Among LMICs, Indonesia faces one of the greatest challenges in managing its burden of diabetes.7 25 Indonesia is the fourth-largest country in the world by population and is experiencing rapid population ageing, with the population aged 60 and over projected to grow from 10.7% of the population in 2020 to 19.9% by 2045.26 Indonesia is among the top ten countries with the largest number of people living with diabetes. The prevalence of diabetes in adults aged 20–79 was 10.7% in 2019 and is expected to reach 16.6% by 2045.25 The country was estimated to have the world’s third-highest burden of undiagnosed diabetes in adults aged 20–70 years, with estimated 73.7% (14.3 million) of person with diabetes lacking a formal diagnosis in 2021.25 This rise in diabetes prevalence is a major contributor to mortality in Indonesia and was the fourth-leading cause of years of life lost in 2019.27 Recent evidence suggests that the healthcare system is struggling to manage a growing burden of non-communicable diseases; less than a quarter of individuals with diabetes were receiving treatment, and healthcare provider knowledge about diabetes and diabetes management was generally poor.7 28 Concurrently, the country is among the top 10 countries with the most rapid rise of overweight/obesity, which also contributes to increasing the population at risk of developing diabetes.29 This rapid rise in obesity affects population groups differently, and previous research has found disparities in BMI trajectory over the life span by sex and socioeconomic status (SES), meaning that there are likely to be substantial inequalities in the risk of diabetes across social groups.30
In this study, we evaluate the relationship between long-term BMI change and diabetes diagnosis among adults in Indonesia, and explore sociodemographic differences in this relationship. To do so, we take advantage of data from five waves (1993–2014) of the Indonesian Family Life Survey (IFLS) that measures individual’s weight and height and conducted a blood test for diabetes diagnoses. Using two stages of analysis comprising growth curve modelling and logistic regression, we examine how the pace of BMI change over age relates to a biomarker-assessed diabetes diagnosis based on glycosylated haemoglobin (HbA1c) values from a dried blood test. Our analyses explore two primary questions.
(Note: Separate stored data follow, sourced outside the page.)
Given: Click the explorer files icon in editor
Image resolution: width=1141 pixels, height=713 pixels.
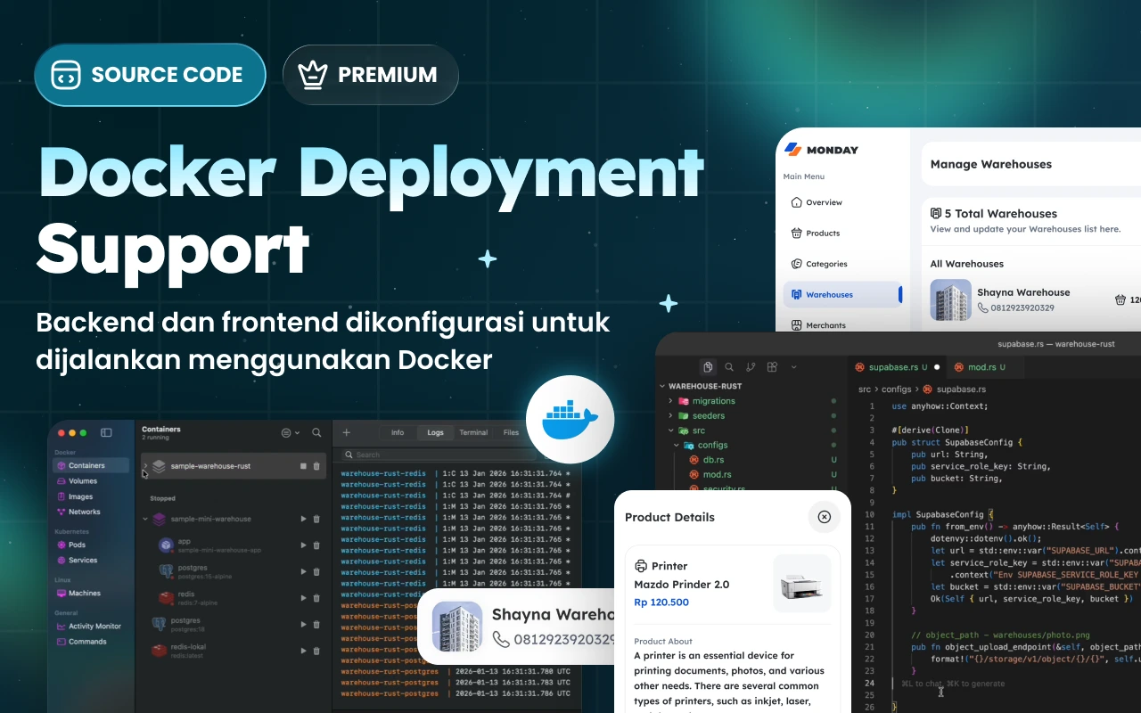Looking at the screenshot, I should [x=708, y=367].
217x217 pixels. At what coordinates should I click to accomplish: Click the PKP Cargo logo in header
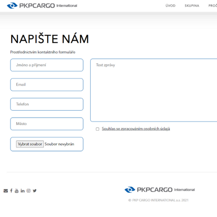[42, 6]

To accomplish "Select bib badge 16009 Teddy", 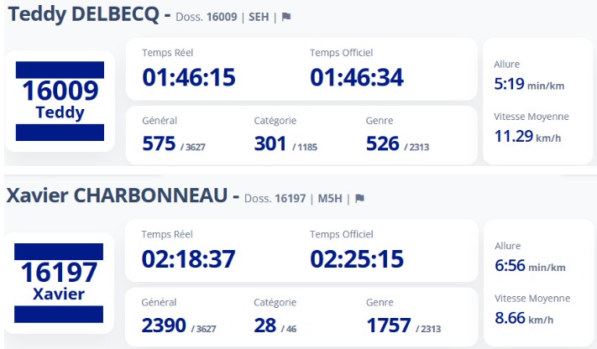I will pos(60,101).
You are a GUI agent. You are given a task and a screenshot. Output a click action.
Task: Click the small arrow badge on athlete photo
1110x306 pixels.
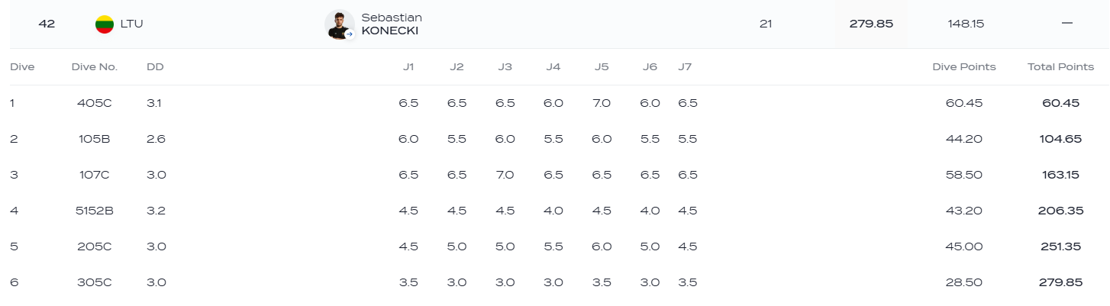pos(349,34)
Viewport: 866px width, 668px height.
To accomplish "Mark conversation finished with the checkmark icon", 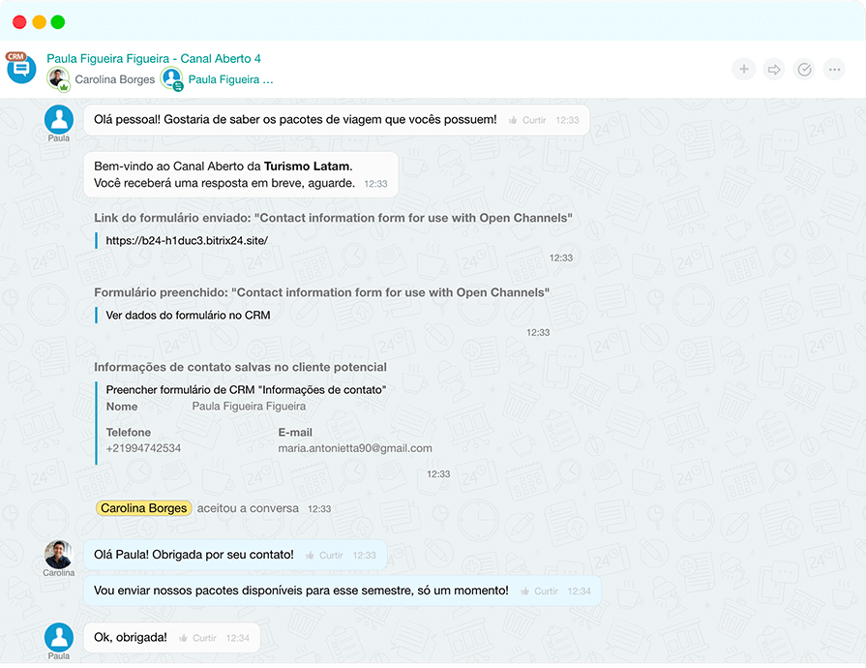I will point(804,69).
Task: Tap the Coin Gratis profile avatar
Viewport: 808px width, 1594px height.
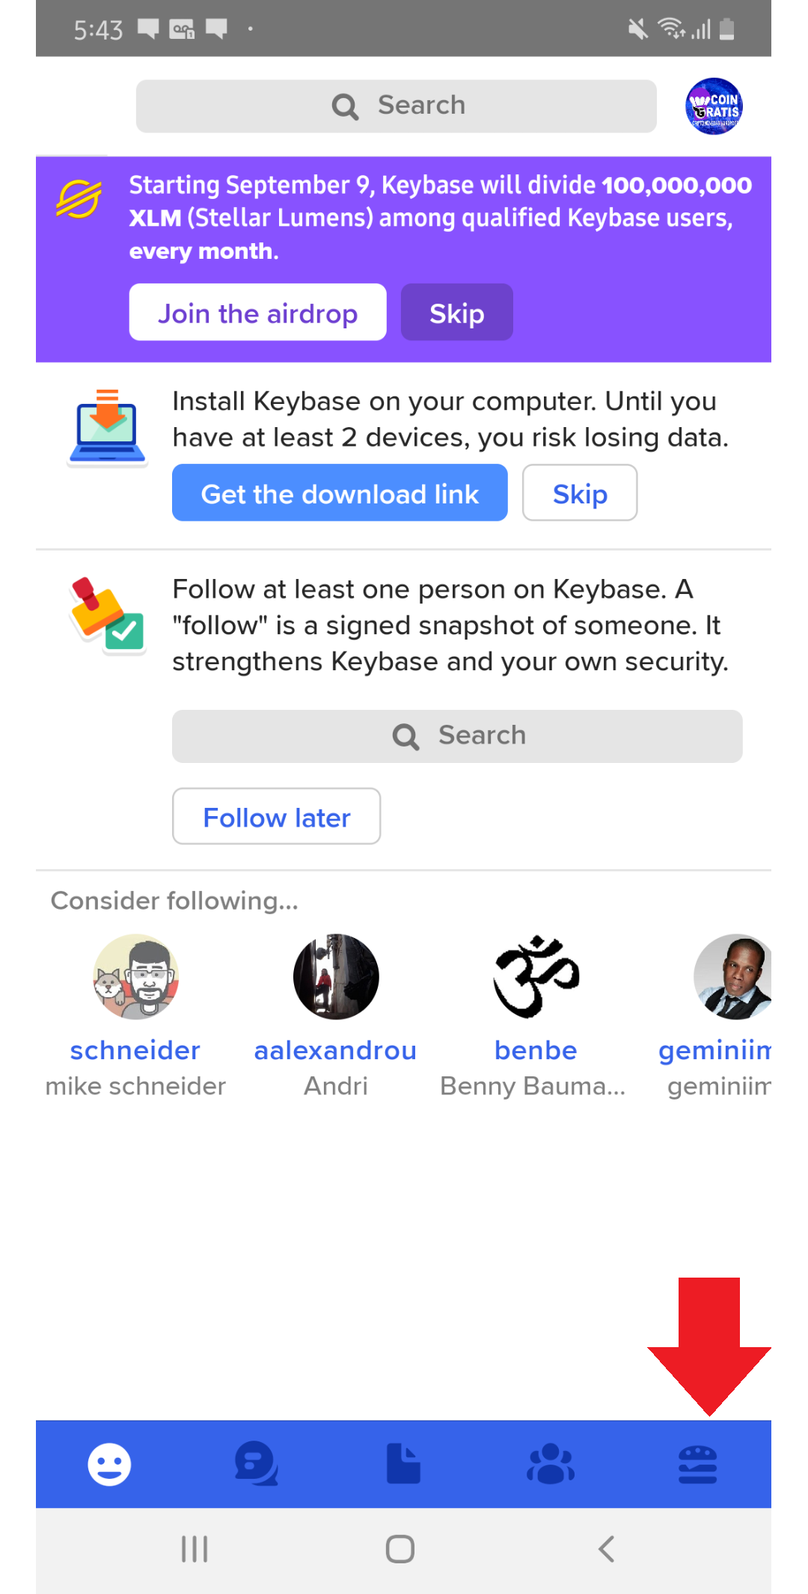Action: 714,106
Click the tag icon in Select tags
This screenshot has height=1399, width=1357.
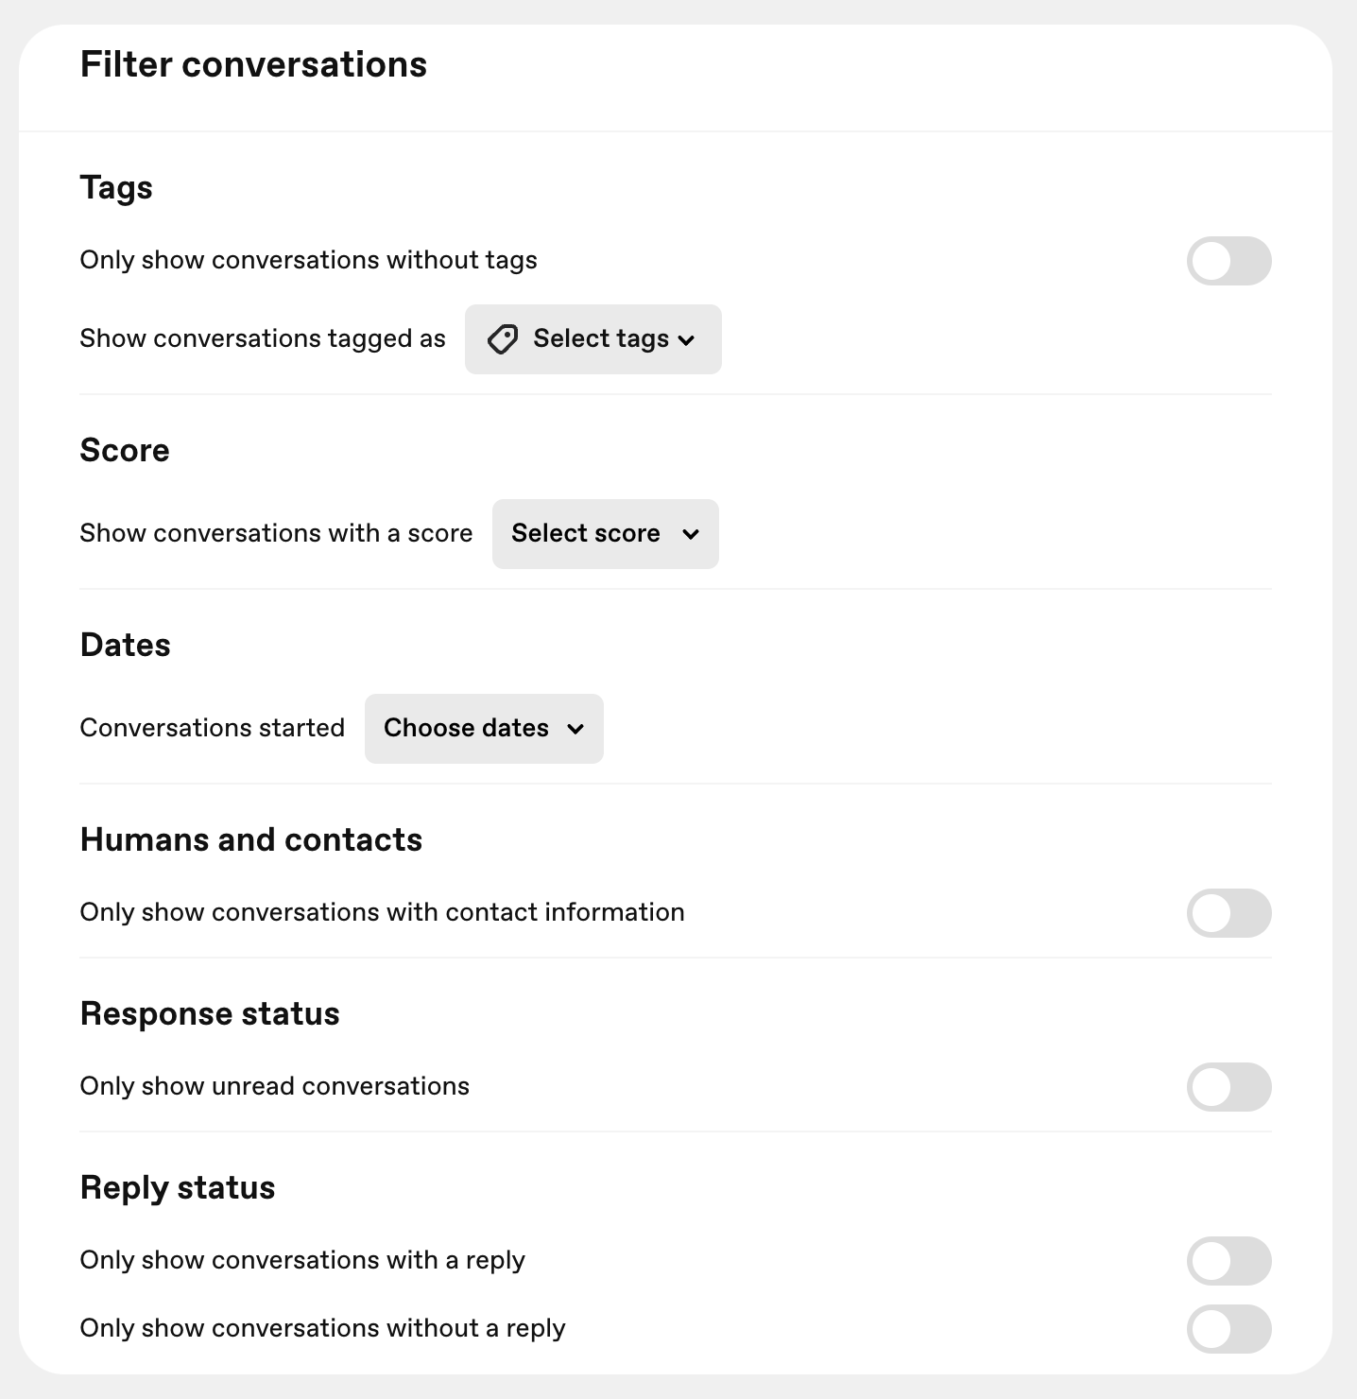click(x=502, y=339)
First, how do the initial level and slope of an individual’s BMI trajectory impact their probability of having diabetes? And second, how do these relationships vary by sex and other sociodemographic characteristics? Combined, these analyses represent the first exploration of the impacts of long-term BMI change on diabetes in Indonesia, and provide unique insight into the role of sex-related and age-related changes in BMI on diabetes risk in a rapidly changing population.